There might be more but those are the top offenders at the top of my list. One part of the presentation which I didn't think was very good was when the presenter streamed a video from the array and tested various failure scenarios. The amount of performance capacity needed to transfer a video under failure conditions of a storage array is a very weak illustration on how seamless a failure can be. Pulling a hard disk out, or a disk controller or a power supply, really is trivial. To the uninformed I suppose it shows the desired effect(or lack of) though which is why it's done. A better test I think would be running something like IO Zone on the array and showing the real time monitoring of IOPS and latency when doing failure testing(preferably with at least 45-50% of the system loaded).
You never know what you're missing until you don't have it anymore.

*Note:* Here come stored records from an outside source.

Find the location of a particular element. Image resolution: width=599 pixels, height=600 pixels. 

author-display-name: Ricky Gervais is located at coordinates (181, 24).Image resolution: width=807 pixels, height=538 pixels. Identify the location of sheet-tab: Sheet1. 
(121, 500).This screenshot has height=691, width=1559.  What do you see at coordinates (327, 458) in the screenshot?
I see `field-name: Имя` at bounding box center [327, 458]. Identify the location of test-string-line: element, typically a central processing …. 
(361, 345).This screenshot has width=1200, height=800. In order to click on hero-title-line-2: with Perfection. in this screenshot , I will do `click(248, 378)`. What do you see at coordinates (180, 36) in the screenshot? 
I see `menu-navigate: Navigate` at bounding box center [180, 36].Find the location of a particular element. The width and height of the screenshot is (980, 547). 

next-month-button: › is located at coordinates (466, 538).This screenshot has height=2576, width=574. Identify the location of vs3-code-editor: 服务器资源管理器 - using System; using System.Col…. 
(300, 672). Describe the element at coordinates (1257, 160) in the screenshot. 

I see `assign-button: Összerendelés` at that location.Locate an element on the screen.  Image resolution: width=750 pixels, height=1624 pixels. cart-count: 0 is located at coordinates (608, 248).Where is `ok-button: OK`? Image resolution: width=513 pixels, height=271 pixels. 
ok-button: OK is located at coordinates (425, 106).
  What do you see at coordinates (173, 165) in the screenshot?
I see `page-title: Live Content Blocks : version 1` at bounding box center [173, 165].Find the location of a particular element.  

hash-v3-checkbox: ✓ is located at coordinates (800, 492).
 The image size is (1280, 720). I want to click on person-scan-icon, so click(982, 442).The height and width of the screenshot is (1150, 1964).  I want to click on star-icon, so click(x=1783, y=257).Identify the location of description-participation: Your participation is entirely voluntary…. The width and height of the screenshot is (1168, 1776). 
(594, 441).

You can become complacent in what you have as being "good enough" because you don't know any better. I remember feeling this especially strongly when I changed jobs a few years ago, and I went from managing systems in a good tier 4 facility to another "tier 4" facility which had significant power issues(at least one major outage a year seemed like). I took power for granted at the first facility because we had gone so many years without so much as a hiccup. It's times like this I realize (again) the value that 3PAR storage brings to the market and am very thankful that I can take advantage of it.
What I'd like to see though is some SPC-1 numbers posted for a rack of EqualLogic arrays. They say it is enterprise ready, and they talk about the clouds surrounding iSCSI. Well put your money where your mouth is and show the world what you can do with SPC-1.